# 18 Waterman Yamaha 70tlr what prop



## redchaser (Aug 24, 2015)

I need to re prop, 18 foot waterman, Yamaha 2 stroke 70, Jack plate. Suggestions on prop, model/pitch? Preferably something off the shelf like a PowerTech. I don’t do enough critical super shallow water running and jumping up to really justify a custom prop like a Foreman/Baumman etc.


----------



## ElLobo (Sep 14, 2020)

Powertech SCD3 r16 or r17. I have the same engine and boat and run the r17, maxes out at 5800-5900 rpms and I get about 38 mph WOT


----------



## DBStoots (Jul 9, 2011)

I have a 2007 Gordon Waterman 18, running a Yamaha F70. Prop is a PowerTech! 3 blade. I can't read the model number, but here's a picture. I have hit 40 mph and generally run 5200 to 5500 RPM at about 32-35 MPH. Hot shot is really good.


----------



## redchaser (Aug 24, 2015)

I found a great deal on a “demo” Yamaha Black Stainless 17p. Similar characteristics as an SCD but from what I’m reading bites better, can be run higher etc.


----------



## DBStoots (Jul 9, 2011)

redchaser said:


> I found a great deal on a “demo” Yamaha Black Stainless 17p. Similar characteristics as an SCD but from what I’m reading bites better, can be run higher etc.
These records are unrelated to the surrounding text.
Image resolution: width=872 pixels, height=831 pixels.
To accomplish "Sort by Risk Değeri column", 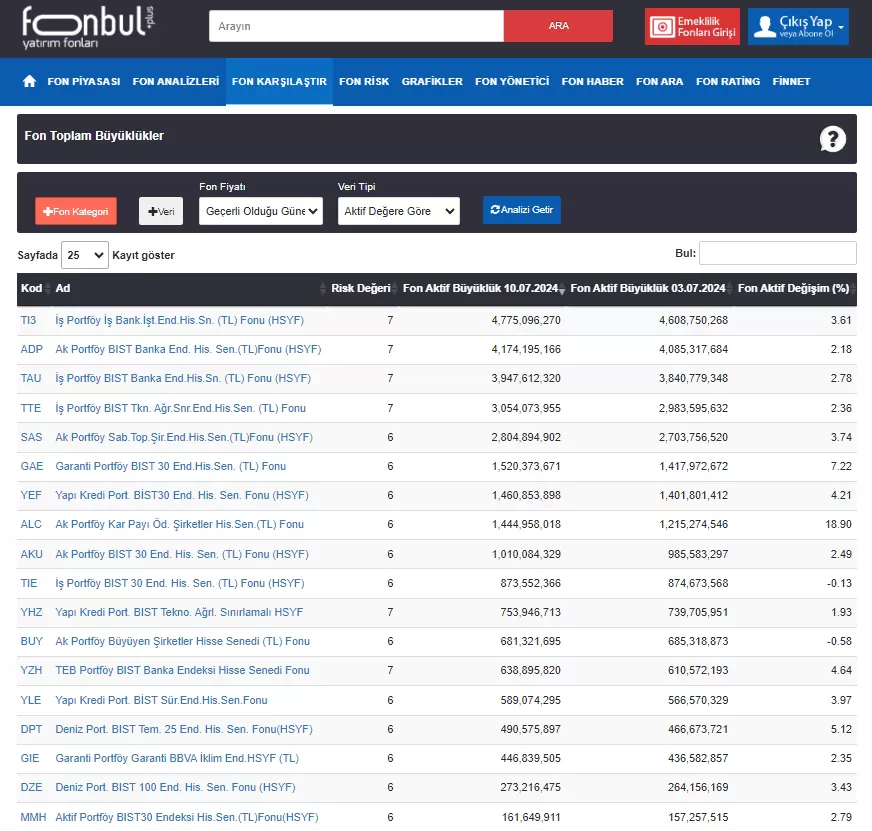I will pos(360,288).
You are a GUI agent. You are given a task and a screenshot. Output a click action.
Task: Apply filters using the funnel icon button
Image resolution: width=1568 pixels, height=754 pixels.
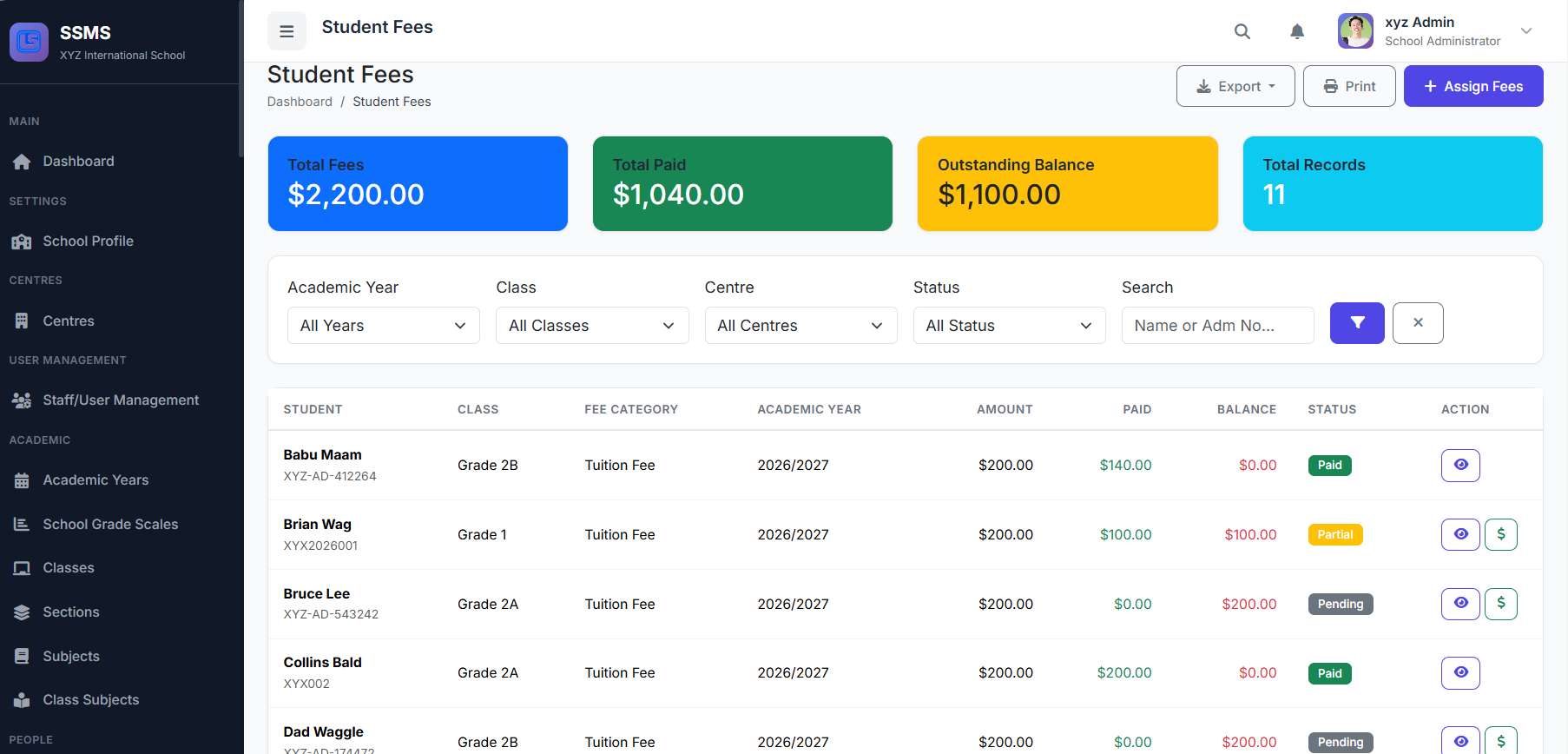tap(1357, 323)
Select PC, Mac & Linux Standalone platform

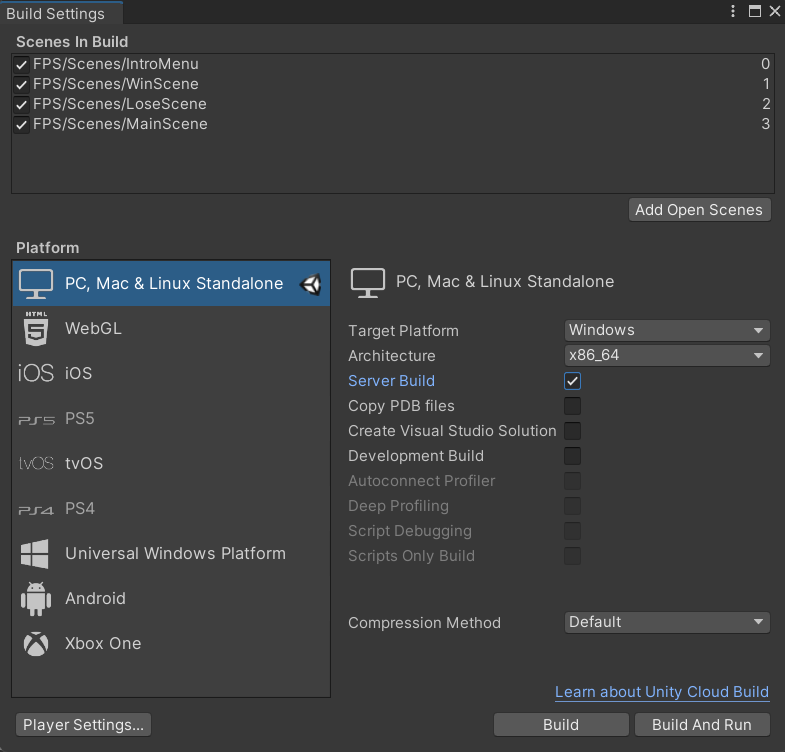pos(172,284)

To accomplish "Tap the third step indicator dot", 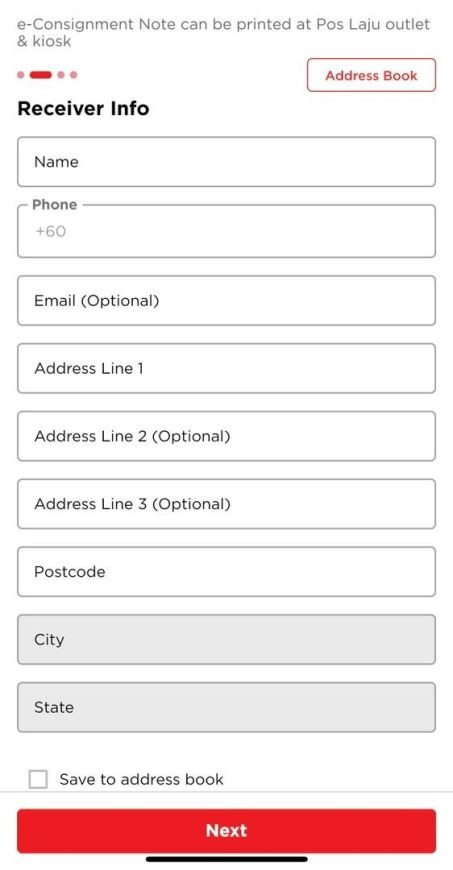I will click(x=61, y=75).
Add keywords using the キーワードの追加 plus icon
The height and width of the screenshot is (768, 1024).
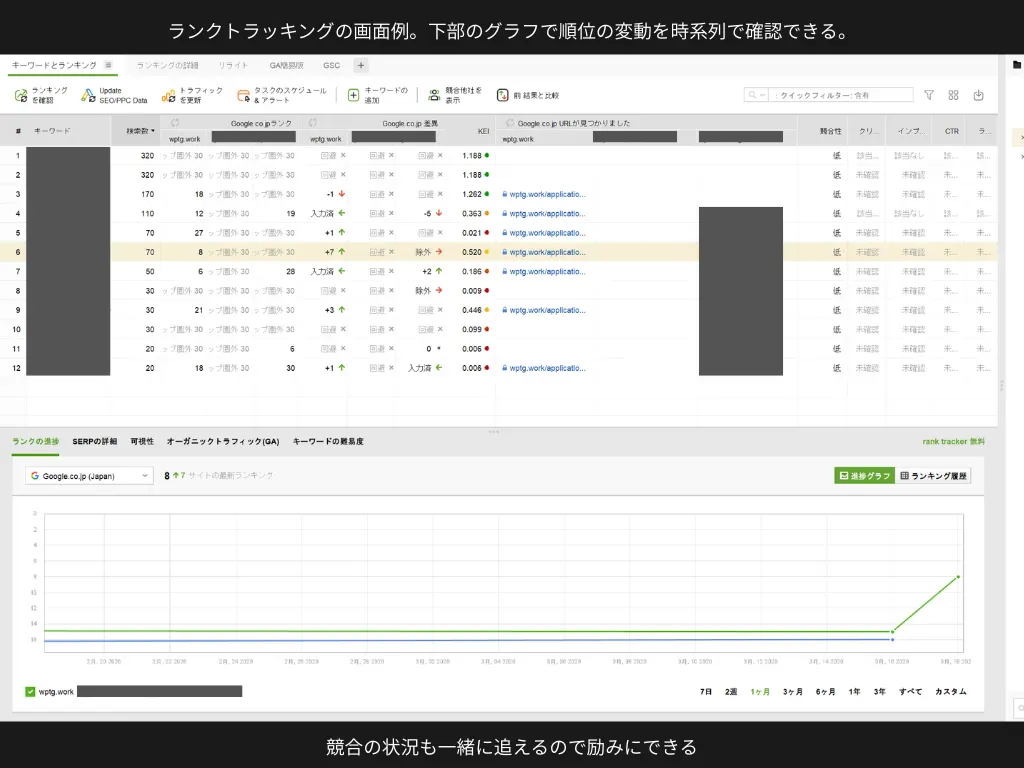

How are you liking the Yamaha prop? How's the performance?


----------



## ElLobo (Sep 14, 2020)

DBStoots said:


> How are you liking the Yamaha prop? How's the performance?


I've got the power tech SCD3 17P. I get about 38 mph at WOT 5900 rpm no jackplate. Cruise at 32 mph at 4500 rpm. Still get on on plane in one boat length with the 17p which surprised me. I was running the yamaha stainless 14p before. Would hit the rev limiter around 5400-5500 rpm with the prop. I think the 16p scd3 is the sweet spot prop for the 18 waterman with yamaha 70, but the 17p has been great for me. I dont see much loss in hole shot or running heavy loads with it.


----------



## ElLobo (Sep 14, 2020)

DBStoots said:


> I have a 2007 Gordon Waterman 18, running a Yamaha F70. Prop is a PowerTech! 3 blade. I can't read the model number, but here's a picture. I have hit 40 mph and generally run 5200 to 5500 RPM at about 32-35 MPH. Hot shot is really good.
> 
> View attachment 177164


Looks like you have the PTR3 13P David.


----------



## DBStoots (Jul 9, 2011)

ElLobo said:


> Looks like you have the PTR3 13P David.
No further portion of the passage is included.